From the solitude of that closet went forth a book unique of its sort, full of sagacity, penetration, and severity, without bitterness; a picture of the manners of the court and of the world, traced by the hand of a spectator who had not essayed its temptations, but who guessed them and passed judgment on them all,—“a book,” as M. de Malezieux said to La Bruyere, “which was sure to bring its author many readers and many enemies.” Its success was great from the first, and it excited lively curiosity. The courtiers liked the portraits; attempts were made to name them; the good sense, shrewdness, and truth of the observations struck everybody; people had met a hundred times those whom La Bruyere had described. The form appeared of a rarer order than even the matter; it was a brilliant, uncommon style, as varied as human nature, always elegant and pure, original and animated, rising sometimes to the height of the noblest thoughts, gay and grave, pointed and serious. Avoiding, by richness in turns and expression, the uniformity native to the subject, La Bruyere riveted attention by a succession of touches making a masterly picture, a terrible one sometimes, as in his description of the peasants’ misery:
“To be seen are certain ferocious animals, male and female, scattered over the country, dark, livid, and all scorched by the sun, affixed to the soil which they rummage and throw up with indomitable pertinacity; they have a sort of articulate voice, and, when they rise to their feet, they show a human face; they are, in fact, men. At night they withdraw to the caves, where they live on black bread, water, and roots. They spare other men the trouble of sowing, tilling, and reaping for their livelihood, and deserve, therefore, not to go in want of the very bread they have sown.” Few people at the court, and in La Bruyere’s day, would have thought about the sufferings of the country folks, and conceived the idea of contrasting them with the sketch of a court-ninny. “Gold glitters,” say you, “upon the clothes of Philemon; it glitters as well as the tradesman’s. He is dressed in the finest stuffs; are they a whit the less so when displayed in the shops and by the piece? Nay; but the embroidery and the ornaments add magnificence thereto; then I give the workman credit for his work. If you ask him the time, he pulls out a watch which is a masterpiece; his sword-guard is an onyx; he has on his finger a large diamond which he flashes into all eyes, and which is perfection; he lacks none of those curious trifles which are worn about one as much for show as for use; and he does not stint himself either of all sorts of adornment befitting a young man who has married an old millionaire. You really pique my curiosity: I positively must see such precious articles as those. Send me that coat and those jewels of Philemon’s; you can keep the person. Thou’rt wrong, Philemon, if, with that splendid carriage, and that large number of rascals behind thee, and those six animals to draw thee, thou thinkest thou art thought more of. We take off all those appendages which are extraneous to thee to get at thyself, who art but a ninny.”
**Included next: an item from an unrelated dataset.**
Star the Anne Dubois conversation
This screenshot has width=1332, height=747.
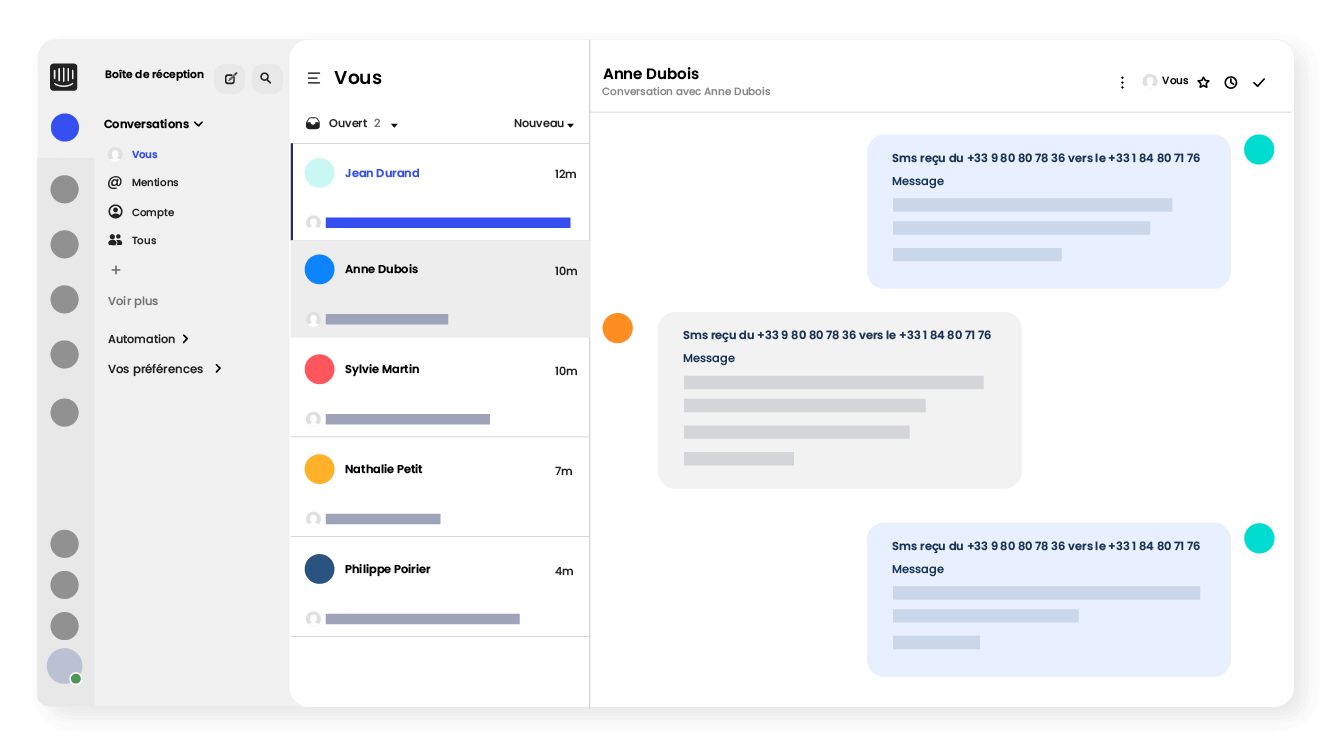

More earnest and less bitter than La Rochefoucauld, and as brilliant and as firm as Cardinal de Retz, La Bruyere was a more sincere believer than either. “I feel that there is a God, and I do not feel that there is none; that is enough for me; the reasoning of the world is useless to me. I conclude that God exists. Are men good enough, faithful enough, equitable enough to deserve all our confidence, and not make us wish at least for the existence of God, to whom we may appeal from their judgments and have recourse when we are persecuted or betrayed?” A very strong reason and of potent logic, naturally imprinted upon an upright spirit and a sensible mind, irresistibly convinced, both of them, that justice alone can govern the world.
La Bruyere had just been admitted into the French Academy, in 1693. In his admission speech he spoke in praise of the living, Bossuet, Fenelon, Racine, La Fontaine; it was not as yet the practice. Those who were not praised felt angry, and the journals of the time bitterly attacked the new academician. He was hurt, and withdrew almost entirely from the world. Four days before his death, however, “he was in company. All at once he perceived that he was becoming deaf, yes, stone deaf. He returned to Versailles, where he had apartments at Conde’s house. Apoplexy carried him off in a quarter of an hour on the 11th of May, 1696,” leaving behind him an incomparable book, wherein, according to his own maxim, the excellent writer shows himself to be an excellent painter; and four dialogues against Quietism, still unfinished, full of lively and good-humored hostility to the doctrines of Madame Guyon. They were published after his death.
We pass from prose to poetry, from La Bruyere to Corneille, who had died in 1684, too late for his fame, in spite of the vigorous returns of genius which still flash forth sometimes in his feeblest works. Throughout the Regency and the Fronde, Corneille had continued to occupy almost alone the great French stage. Rotrou, his sometime rival with his piece of Venceslas, and ever tenderly attached to him, had died, in 1650, at Dreux, of which he was civil magistrate. An epidemic was ravaging the town, and he was urged to go away. “I am the only one who can maintain good order, and I shall remain,” he replied. “At the moment of my writing to you the bells are tolling for the twenty-second person to-day; perhaps to-morrow it will be for me; but my conscience has marked out my duty. God’s will be done!” Two days later he was dead.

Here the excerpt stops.